Signing vs. Ratifying: Unpacking the Canadian Government Position on the TPP

Posted on Monday, November 23, 2015

Michael Geist*

The official release of the Trans Pacific Partnership (TPP), a global trade agreement between 12 countries including Canada, the United States, and Japan, has generated considerable confusion over where the Trudeau government stands on the deal. The TPP was concluded several weeks before the October election and the Liberals were careful to express general support for free trade, but refrain from embracing an agreement that was still secret. 

Over the past month, there have been mixed signals over the issue. Chrystia Freeland, the new Minister of International Trade, has committed to a public consultation and noted that her government is not bound by commitments made by the Conservatives (in the interests of full disclosure, I had the opportunity to meet with Minister Freeland to discuss the TPP earlier this month). Yet following a meeting between Prime Minister Justin Trudeau and U.S. President Barack Obama at the APEC conference in Manila, Obama indicated that he expects Canada to soon be a signatory to the deal.

How to explain the seemingly inconsistent comments on the Canadian position on the TPP? The answer may well lie in the differences between reaching an agreement-in-principle, signing the formal text, and ratifying the deal. Each step is distinct and carries different legal obligations.

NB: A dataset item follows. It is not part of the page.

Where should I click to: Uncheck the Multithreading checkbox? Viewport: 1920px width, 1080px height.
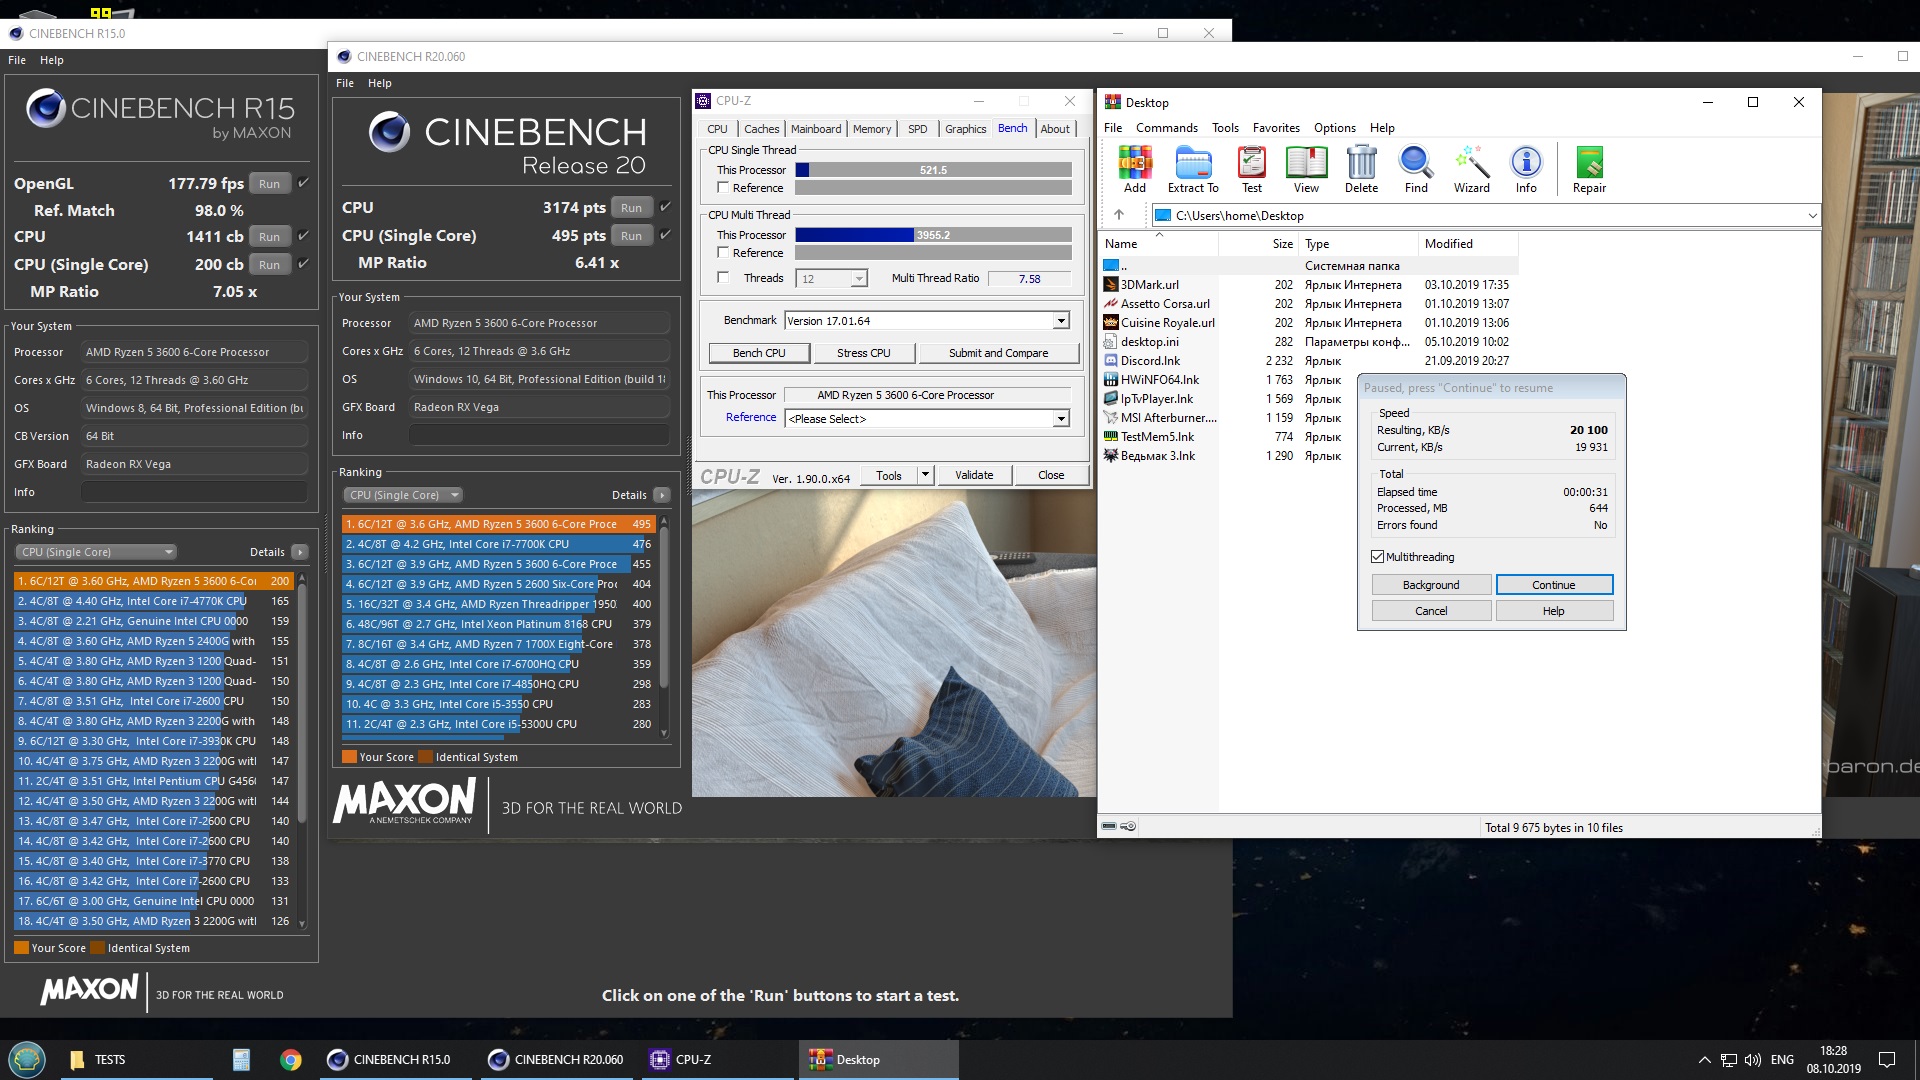coord(1378,557)
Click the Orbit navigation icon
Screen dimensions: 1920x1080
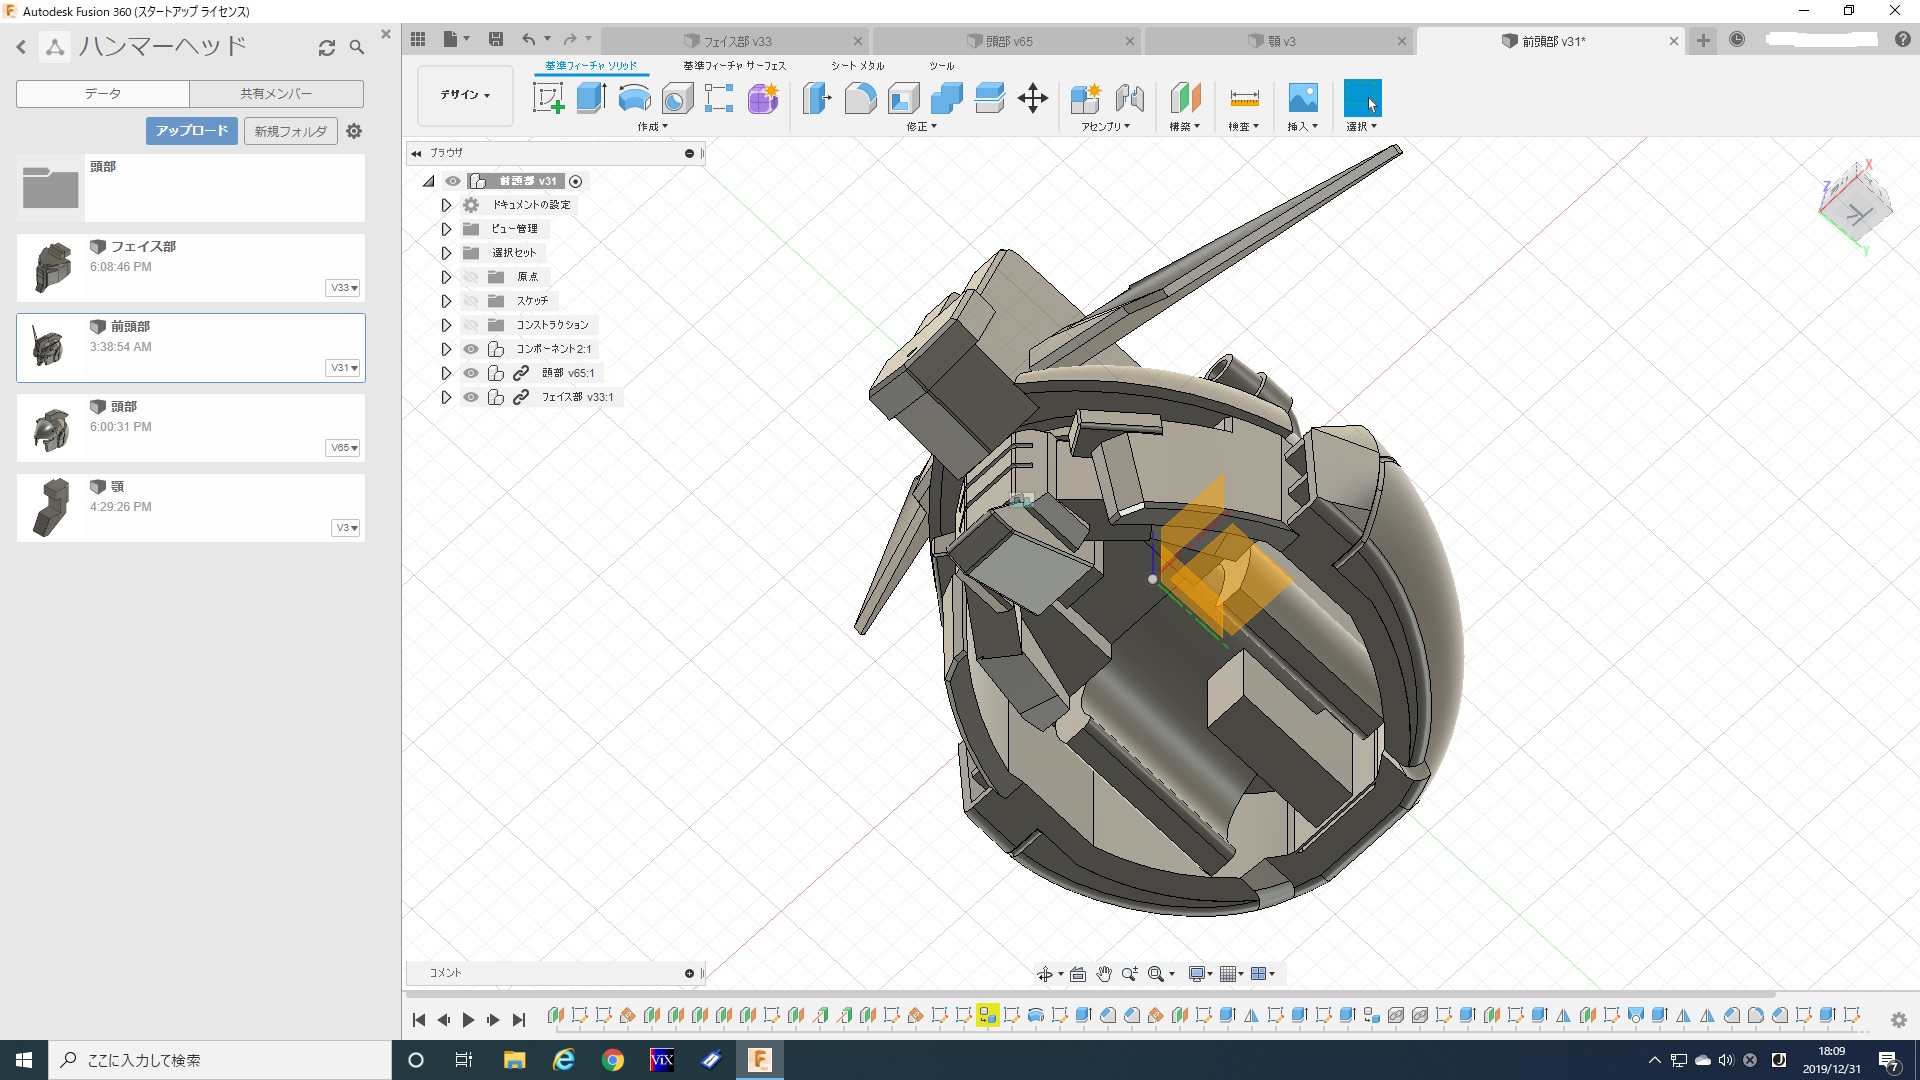coord(1045,974)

The agreement-in-principle occurred in early October during the final round of negotiations in Atlanta. Contrary to reports that Canada "signed" the TPP at the time, there was nothing to sign. The agreement-in-principle closed off the outstanding issues, but the formal text still needed to be finalized. There were some legal implications of the agreement-in-principle, however. For example, the intellectual property chapter includes an annex that permits Canada's notice-and-notice rules to qualify as an alternative to the TPP's notice-and-takedown system (which is modeled on U.S. law). The annex states that only countries that have a similar system at the time of the agreement-in-principle can use the exception, effectively creating a Canadian-only rule.

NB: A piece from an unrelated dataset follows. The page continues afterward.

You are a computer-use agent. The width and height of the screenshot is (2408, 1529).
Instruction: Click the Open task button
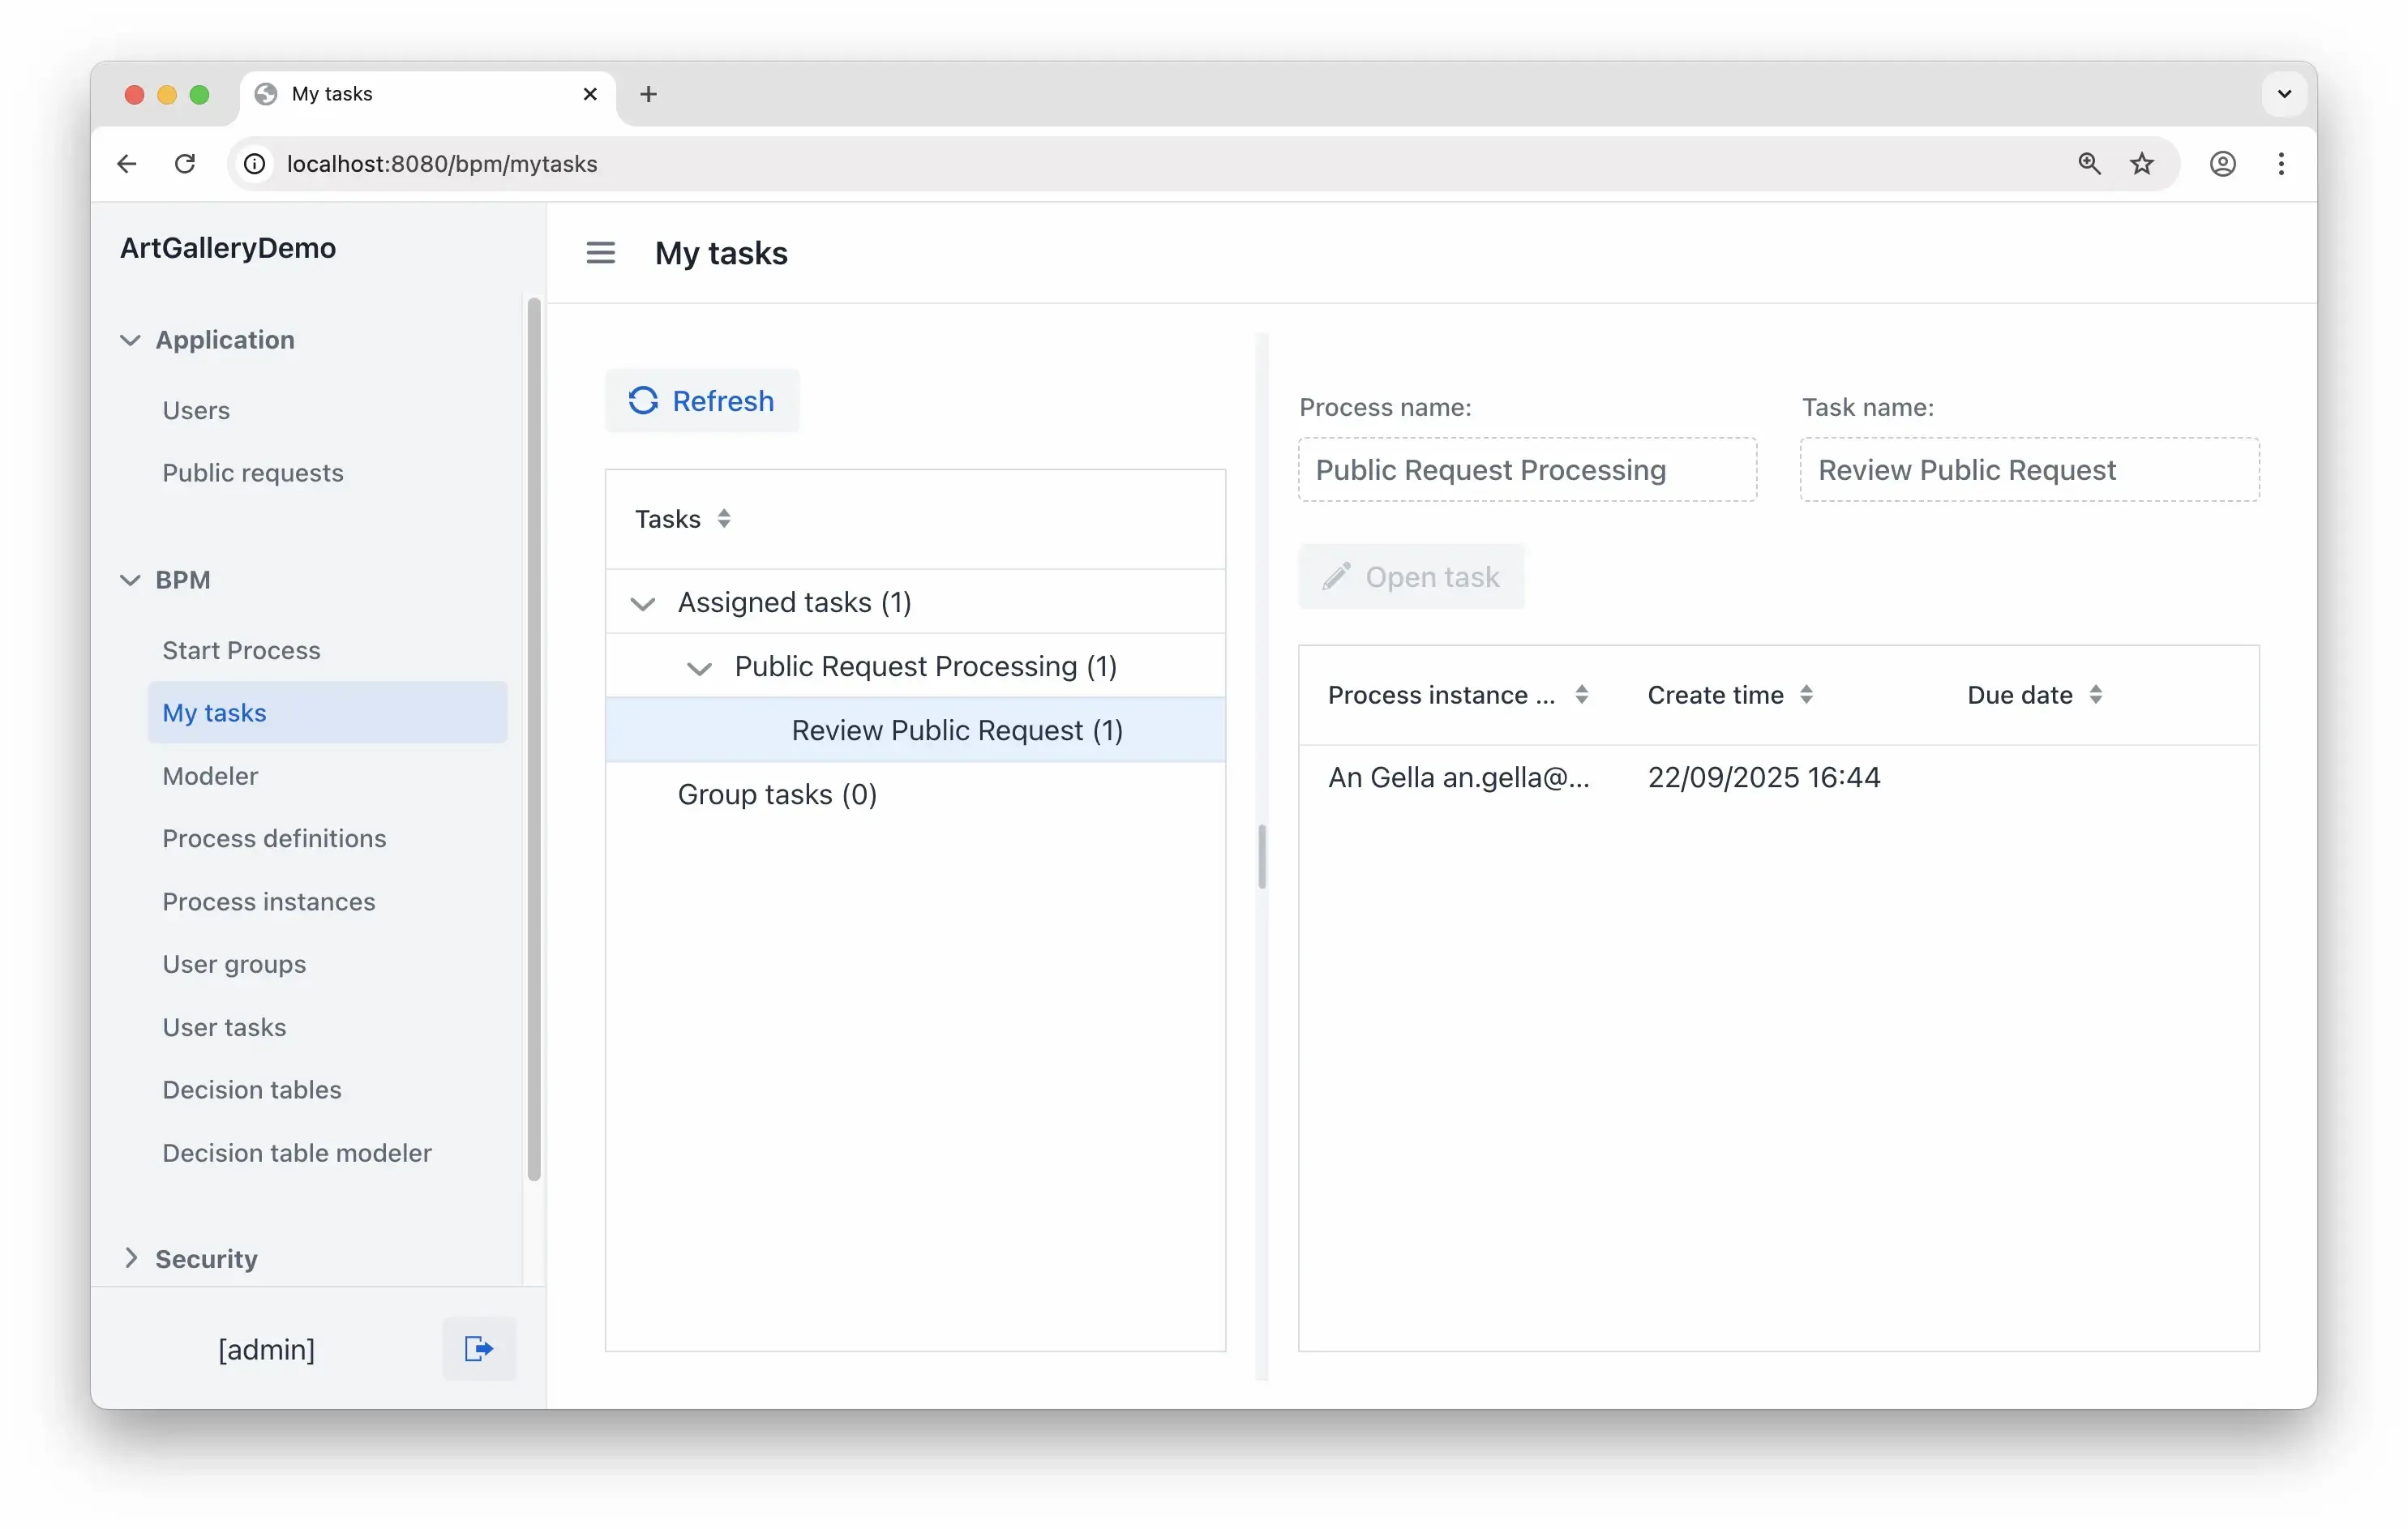tap(1411, 577)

The next formal stage may be the signing of the TPP, which reports indicate could happen in New Zealand as early as February 2016. There will be strong incentives for all TPP negotiating countries, including Canada, to sign the agreement even if they are unsure about whether they will ultimately ratify it. Chapter 30 of the TPP on Final Provisions addresses some of the technical issues associated with the TPP. The chapter grants special rights to "original signatories," who are the only ones who qualify for the rules related to entry into force of the agreement (in the event that not all TPP countries ratify the agreement within two years, it takes effect once six original signatories which account for 85 percent of the GDP of the original signatories have ratified it). In other words, if Canada does not participate in the signing of the text, it will not be an original signatory and it will not count for the purposes of the TPP taking formal effect.

The benefits of being an original signatory may be what ultimately motivate Canada to sign the TPP and why President Obama expects it do so. However, the TPP would only become binding upon ratification of the agreement. That would require Canada to amend a wide variety of laws to ensure that it is compliant with TPP requirements. From a legal perspective, there is a significant difference between signing a treaty (which represents only a supportive gesture) vs. ratifying a treaty (which creates new legal obligations). Howard Knopf has characterized it as the difference between dating and marriage.

It should be noted that many countries sign but do not ratify treaties. Indeed, Canada has a fair number of international treaties that is has signed but not ratified, including a 1988 Convention on International Bills of Exchange and International Promissory notes. The same is true for the United States, which has signed the United Nations Convention on the Rights of the Child, but has not ratified it. 

Canada could find itself in the same position with the TPP. Assuming it signs early next year, there will be still be ample time to conduct a full, open consultation on the treaty. Many have already expressed serious concerns with the implications of the TPP for intellectual property, privacy, Internet governance, and the environment. In light of the mounting concerns, the government could sign the TPP as an original signatory, but still decide to not ratify without changes to the deal.

*Michael Geist holds the Canada Research Chair in Internet and E-commerce Law at the University of Ottawa and is a founding member of the Centre for Law, Technology and Society. He is also an internationally syndicated columnist, and author of a popular blog on technology law issues.